Работы о теории. Статьи - стр. 21
Существенно, что такая «историзация» заурядного правонарушения становится возможной благодаря его социальной интерпретации, происходящей до и после самого происшествия (как выражался Рикёр в книге «Время и рассказ», en amont и en aval, буквально «вверх и вниз по течению» событий). Во-первых, в расистском обществе черный парень не может «просто» желать белую женщину, он неизбежно видит в ней запретный сексуальный объект, и его поведение с самого начала обладает значением расовой трансгрессии. А во-вторых, его правонарушение повлечет за собой социальную конфронтацию лишь в том случае, если в данном обществе широко распространены расистские стереотипы, применяемые для интерпретации отдельных инцидентов. Социальная интерпретация предшествует социальному действию (в нашем примере – оскорблению личности) и следует за ним, наделяя его моральным, а возможно и историческим смыслом. Иными словами, реальное значение осмысленного действия зависит не только от сознательных намерений агента, но и от социальных конвенций и пресуппозиций, которые все вместе участвуют в создании «мира, предлагаемого» данным действием. Отсюда вытекает моральный вывод: мы все ответственны за, скажем, расовую или этническую преступность – не обязательно за то, что она фактически имеет место, но за ее социальную, то есть именно «расовую» или «этническую» квалификацию, поскольку все мы, будучи членами общества, несем свою долю ответственности за то, как в нем принято мыслить и интерпретировать факты[43].
Вернемся теперь к исторической науке: как ей изучать такого рода процессы социальной интерпретации? Рикёр в книге «Память, история, забвение» (2000) различает взгляд на события с точки зрения «обычного человека» и «историка», пользуясь оппозицией память/история.
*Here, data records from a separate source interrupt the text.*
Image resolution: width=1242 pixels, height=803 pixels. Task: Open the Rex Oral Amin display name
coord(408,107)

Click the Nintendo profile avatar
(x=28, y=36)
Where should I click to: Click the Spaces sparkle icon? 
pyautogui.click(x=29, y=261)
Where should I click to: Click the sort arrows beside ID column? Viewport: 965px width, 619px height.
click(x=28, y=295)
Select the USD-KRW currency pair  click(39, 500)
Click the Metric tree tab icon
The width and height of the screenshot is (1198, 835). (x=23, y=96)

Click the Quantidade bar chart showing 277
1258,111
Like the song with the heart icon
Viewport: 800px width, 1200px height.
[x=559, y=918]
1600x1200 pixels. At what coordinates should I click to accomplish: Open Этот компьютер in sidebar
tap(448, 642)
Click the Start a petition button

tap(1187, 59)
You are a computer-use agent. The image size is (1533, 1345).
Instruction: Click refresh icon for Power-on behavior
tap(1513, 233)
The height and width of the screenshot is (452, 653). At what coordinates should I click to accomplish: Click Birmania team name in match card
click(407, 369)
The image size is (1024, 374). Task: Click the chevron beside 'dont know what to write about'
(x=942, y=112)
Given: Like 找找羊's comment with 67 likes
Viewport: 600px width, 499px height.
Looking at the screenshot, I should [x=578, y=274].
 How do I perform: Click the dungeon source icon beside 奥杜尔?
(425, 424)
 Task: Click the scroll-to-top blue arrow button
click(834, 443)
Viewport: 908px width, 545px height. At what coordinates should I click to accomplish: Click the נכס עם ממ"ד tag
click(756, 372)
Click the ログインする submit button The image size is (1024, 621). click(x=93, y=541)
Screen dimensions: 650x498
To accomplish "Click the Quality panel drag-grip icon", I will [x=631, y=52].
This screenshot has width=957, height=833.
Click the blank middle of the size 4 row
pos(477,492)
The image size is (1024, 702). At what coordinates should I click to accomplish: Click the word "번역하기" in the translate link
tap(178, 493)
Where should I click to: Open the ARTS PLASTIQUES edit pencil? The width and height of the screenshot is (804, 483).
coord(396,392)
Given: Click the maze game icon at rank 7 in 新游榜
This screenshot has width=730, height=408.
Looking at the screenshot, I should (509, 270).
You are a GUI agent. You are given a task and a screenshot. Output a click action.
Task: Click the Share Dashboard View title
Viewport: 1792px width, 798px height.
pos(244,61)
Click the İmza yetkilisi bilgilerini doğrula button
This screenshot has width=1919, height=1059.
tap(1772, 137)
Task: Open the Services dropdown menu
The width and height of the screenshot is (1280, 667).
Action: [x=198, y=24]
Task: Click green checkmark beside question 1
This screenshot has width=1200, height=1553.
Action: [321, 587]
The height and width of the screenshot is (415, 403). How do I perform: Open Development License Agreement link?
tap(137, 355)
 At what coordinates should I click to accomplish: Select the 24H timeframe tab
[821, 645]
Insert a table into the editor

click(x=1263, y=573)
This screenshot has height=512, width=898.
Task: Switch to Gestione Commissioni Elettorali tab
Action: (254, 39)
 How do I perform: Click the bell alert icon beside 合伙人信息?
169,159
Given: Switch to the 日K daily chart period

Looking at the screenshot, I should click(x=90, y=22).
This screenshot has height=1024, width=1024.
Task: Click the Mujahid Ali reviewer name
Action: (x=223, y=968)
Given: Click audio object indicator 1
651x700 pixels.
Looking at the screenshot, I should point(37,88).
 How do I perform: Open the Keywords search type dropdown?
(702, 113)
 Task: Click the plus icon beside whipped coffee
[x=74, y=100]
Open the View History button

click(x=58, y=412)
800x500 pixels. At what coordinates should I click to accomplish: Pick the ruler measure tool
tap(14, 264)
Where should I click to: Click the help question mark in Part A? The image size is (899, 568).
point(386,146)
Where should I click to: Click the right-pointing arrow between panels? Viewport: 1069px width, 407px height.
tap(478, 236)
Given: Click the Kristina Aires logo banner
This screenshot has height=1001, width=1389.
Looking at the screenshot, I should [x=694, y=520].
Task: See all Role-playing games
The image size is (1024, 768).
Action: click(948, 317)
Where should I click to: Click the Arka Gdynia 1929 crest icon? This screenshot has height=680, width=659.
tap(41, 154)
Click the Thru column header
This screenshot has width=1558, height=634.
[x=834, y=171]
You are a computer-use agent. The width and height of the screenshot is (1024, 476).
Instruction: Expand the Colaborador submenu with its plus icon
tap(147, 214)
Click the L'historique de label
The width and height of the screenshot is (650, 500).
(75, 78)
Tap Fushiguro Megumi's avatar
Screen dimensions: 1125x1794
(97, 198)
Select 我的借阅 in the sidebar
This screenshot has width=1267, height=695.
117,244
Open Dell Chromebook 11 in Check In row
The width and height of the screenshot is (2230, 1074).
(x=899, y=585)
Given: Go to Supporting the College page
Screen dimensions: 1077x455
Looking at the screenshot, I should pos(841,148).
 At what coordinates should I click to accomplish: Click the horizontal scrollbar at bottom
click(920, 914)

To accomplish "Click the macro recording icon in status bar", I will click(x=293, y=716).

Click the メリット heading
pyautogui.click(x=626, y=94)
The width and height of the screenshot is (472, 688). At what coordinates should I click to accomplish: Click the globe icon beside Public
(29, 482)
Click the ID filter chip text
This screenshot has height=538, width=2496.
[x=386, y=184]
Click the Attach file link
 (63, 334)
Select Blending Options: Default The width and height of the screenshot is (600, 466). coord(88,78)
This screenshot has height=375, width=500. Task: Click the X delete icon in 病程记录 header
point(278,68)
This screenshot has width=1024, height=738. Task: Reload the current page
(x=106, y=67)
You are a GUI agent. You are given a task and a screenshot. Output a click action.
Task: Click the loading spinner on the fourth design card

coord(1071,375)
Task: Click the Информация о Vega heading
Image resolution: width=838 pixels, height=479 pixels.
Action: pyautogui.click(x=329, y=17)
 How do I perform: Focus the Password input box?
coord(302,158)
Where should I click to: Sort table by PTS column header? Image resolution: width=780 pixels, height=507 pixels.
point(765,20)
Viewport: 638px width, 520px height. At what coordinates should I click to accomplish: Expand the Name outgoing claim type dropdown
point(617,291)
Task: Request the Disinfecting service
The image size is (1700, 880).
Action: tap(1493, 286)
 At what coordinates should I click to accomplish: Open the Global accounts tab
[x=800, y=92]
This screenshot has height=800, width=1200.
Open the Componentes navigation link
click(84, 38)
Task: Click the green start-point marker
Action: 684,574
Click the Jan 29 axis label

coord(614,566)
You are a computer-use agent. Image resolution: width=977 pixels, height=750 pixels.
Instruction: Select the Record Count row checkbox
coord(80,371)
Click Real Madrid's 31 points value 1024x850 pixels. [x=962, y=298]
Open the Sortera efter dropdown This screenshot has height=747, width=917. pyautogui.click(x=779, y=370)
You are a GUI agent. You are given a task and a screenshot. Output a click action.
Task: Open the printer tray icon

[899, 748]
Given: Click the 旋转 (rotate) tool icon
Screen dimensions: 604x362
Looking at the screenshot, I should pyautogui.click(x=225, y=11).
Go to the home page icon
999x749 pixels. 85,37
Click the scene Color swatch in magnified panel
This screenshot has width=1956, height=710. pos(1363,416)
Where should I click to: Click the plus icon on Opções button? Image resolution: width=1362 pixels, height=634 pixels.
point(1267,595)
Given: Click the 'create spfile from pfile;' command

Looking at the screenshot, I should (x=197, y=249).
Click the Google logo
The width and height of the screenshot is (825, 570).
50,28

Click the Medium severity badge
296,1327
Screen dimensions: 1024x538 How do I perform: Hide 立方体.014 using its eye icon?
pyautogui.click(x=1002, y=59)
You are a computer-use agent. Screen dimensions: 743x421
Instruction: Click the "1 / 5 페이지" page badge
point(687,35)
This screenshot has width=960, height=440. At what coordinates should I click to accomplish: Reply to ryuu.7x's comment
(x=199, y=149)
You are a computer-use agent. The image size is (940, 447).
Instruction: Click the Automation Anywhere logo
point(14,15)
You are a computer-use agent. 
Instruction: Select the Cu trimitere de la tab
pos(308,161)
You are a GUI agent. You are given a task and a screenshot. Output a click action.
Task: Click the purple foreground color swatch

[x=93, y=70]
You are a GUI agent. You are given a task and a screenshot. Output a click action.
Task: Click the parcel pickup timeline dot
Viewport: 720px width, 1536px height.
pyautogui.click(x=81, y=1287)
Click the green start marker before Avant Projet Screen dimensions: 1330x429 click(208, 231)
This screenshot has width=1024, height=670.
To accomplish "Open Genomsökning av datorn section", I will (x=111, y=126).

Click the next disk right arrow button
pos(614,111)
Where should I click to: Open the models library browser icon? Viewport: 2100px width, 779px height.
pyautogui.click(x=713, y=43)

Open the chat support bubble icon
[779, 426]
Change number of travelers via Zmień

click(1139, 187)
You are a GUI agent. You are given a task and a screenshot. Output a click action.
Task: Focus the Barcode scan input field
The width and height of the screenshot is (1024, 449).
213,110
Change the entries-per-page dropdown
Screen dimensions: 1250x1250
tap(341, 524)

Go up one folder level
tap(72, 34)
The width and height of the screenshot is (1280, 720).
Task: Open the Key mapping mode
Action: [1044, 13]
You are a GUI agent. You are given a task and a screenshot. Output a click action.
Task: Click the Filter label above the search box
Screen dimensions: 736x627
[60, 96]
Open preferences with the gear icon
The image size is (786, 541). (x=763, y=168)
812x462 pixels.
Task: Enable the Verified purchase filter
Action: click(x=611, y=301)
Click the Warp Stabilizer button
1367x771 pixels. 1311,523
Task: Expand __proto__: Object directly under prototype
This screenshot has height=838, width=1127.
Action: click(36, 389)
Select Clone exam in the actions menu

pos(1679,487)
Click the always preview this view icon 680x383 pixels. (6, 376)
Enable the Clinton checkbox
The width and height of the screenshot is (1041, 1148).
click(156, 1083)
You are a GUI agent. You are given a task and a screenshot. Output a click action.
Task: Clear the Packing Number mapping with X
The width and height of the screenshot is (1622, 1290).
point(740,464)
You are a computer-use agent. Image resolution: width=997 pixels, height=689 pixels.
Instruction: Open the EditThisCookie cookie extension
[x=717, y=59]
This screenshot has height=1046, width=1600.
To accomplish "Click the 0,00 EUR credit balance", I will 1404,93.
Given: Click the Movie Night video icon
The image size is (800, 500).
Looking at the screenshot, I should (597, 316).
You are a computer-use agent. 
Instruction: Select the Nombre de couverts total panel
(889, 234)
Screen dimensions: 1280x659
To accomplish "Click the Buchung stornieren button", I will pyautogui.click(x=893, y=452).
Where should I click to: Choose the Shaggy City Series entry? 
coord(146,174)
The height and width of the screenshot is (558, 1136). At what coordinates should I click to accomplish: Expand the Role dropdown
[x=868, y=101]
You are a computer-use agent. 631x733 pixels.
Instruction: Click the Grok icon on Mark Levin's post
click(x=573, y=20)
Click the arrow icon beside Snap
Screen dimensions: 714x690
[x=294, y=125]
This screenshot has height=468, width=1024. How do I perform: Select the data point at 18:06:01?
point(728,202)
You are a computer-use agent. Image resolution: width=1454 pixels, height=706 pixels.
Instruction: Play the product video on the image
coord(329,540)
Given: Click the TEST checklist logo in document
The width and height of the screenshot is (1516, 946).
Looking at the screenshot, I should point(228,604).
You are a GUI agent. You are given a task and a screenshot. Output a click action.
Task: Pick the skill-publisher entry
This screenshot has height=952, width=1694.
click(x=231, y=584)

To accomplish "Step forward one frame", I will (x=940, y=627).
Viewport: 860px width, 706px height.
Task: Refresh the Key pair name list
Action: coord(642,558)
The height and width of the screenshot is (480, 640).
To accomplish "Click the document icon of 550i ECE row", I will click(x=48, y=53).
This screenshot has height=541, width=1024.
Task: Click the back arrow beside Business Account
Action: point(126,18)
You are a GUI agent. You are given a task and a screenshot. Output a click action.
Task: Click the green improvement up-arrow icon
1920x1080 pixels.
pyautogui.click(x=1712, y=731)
История, показывает он, не может совпадать с памятью, они действуют по-разному и имеют различные предметы, даже когда, казалось бы, занимаются одними и теми же «историческими событиями». В исторических исследованиях «память архивирована, документирована. Ее объект перестал быть воспоминанием в собственном смысле, как удерживаемый по отношению к сознанию в настоящем в состоянии непрерывности и присвоения»[44]. Как следствие, «многие события, признаваемые историческими, никогда не были чьими-либо воспоминаниями»[45]. Но хотя память и история – два разных способа мыслить о прошлом, в обоих случаях перед нами не практические, а ментальные операции, которые невозможно непосредственно наблюдать.
Поскольку мы пытаемся отдать себе отчет в исторических процессах, нам приходится принимать во внимание не только собственно последовательность событий, но и их интенции и мотивации – в терминах Аристотеля, не только материальные и действующие, но также и формальные и телеологические причины. Последние имеют место в сознании социальных агентов, а потому являются «невидимыми» – особенно если мы имеем дело с «темными», неизвестными историческими агентами, оставляющими по себе мало документальных следов (а современная историография все более интересуется такими людьми). Их намерения приходится реконструировать, исходя из общих структур мышления, которые мы «вменяем» конкретным агентам. Таким образом, герменевтика исторического действия требует челночного движения между общими структурами сознания и конкретными практическими действиями, между означаемым и означающим.